* READING PASSAGE *
---*---
Valery Spiridonov |
Italian neurosurgeon Sergio Canavero is planning to perform the first-ever head transplant in December 2017. He will put the head of a terminally ill, wheelchair-bound Russian citizen Valery Spiridonov (31) on an entirely new body.
Spiridonov, a computer scientist, has Werdnig-Hoffman disease, a rare and incurable spinal muscular atrophy. As the disease is sure to kill him, Spiridonov sees the head transplant as his one shot to have a new body.
The controversial surgeon Canavero, dubbed by some “Dr. Frankenstein,” has been criticized for intending to do a possibly unethical and certainly dangerous operation.
There are numerous things that could go wrong in such a medical feat that’s never been successfully carried out on humans. The main difficulty is seen in the fusion of the spinal cords.
One positive precedent has been set earlier this year by a team of Chinese surgeons, who successfully transplanted a monkey’s head. Dr. Xiaoping Ren, from Harbin Medical University, led that effort.
Canavero is raising around $18 million to pay for the procedure that he named “HEAVEN” (an acronym for “head anastomosis venture”). The details the doctor has given so far for the two-day operation first involve cooling the patient’s head to -15 C.
Then the heads of both the patient and the donor would be severed and the patient’s would be attached to the donor’s body.
The spinal cords would be fused together while the muscle and blood supply would be attached. Spiridonov would then be placed into a coma for about a month to prevent movement and to allow for healing.
---*---
* SUPPLIED MATERIAL *
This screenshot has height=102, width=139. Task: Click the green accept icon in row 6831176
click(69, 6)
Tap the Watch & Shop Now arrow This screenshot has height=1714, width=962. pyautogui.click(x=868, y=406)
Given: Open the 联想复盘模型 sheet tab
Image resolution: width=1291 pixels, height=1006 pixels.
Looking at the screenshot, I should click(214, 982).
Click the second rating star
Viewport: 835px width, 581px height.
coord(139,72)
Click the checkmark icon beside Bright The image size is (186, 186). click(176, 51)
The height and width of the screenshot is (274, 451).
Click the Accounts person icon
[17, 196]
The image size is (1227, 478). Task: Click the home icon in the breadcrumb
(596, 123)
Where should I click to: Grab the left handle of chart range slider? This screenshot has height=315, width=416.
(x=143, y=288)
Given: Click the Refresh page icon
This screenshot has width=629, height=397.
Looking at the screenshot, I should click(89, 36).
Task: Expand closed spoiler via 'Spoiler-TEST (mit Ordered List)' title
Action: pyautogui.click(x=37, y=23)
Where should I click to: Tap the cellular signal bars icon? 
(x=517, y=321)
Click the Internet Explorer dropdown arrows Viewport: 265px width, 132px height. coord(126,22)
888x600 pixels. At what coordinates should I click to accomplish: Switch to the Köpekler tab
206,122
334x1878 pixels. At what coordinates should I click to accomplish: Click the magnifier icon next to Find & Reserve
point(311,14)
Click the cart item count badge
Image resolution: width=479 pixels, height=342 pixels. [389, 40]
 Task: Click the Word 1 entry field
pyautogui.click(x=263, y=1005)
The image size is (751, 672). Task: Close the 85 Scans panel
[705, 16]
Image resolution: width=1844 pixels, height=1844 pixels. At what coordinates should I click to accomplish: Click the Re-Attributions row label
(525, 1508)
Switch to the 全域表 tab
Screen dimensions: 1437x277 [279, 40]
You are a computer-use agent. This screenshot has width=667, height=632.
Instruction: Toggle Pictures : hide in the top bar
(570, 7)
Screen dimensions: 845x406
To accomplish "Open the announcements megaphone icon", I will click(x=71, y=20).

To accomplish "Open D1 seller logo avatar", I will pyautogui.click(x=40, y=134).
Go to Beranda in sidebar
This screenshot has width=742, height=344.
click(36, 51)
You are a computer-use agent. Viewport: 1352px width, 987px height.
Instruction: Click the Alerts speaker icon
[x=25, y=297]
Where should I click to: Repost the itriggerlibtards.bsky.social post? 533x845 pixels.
---*---
* QUESTIONS *
(1) According to the head transplant passage, what disease does Valery Spiridonov have?
(2) Summarize the head transplant passage in two sentences.
(3) List, in order, every step of the planned operation and recovery that the head transplant passage describes.

* RESPONSES TO THE EXERCISE *
(1) He has Werdnig-Hoffman disease, a rare and incurable spinal muscular atrophy.

(2) Italian neurosurgeon Sergio Canavero, who has been criticized for planning a possibly unethical and certainly dangerous operation, intends to perform the first-ever head transplant in December 2017, placing the head of Valery Spiridonov, a terminally ill Russian man with an incurable spinal muscular atrophy, on a new body. The two-day procedure, which Canavero named "HEAVEN," would involve cooling the head, severing the heads of patient and donor, attaching the patient's head to the donor's body, and fusing the spinal cords, which is seen as the main difficulty.

(3)
1. Cooling the patient's head to -15 C
2. Severing the heads of both the patient and the donor
3. Attaching the patient's head to the donor's body
4. Fusing the spinal cords together
5. Attaching the muscle and blood supply
6. Placing Spiridonov into a coma for about a month to prevent movement and allow for healing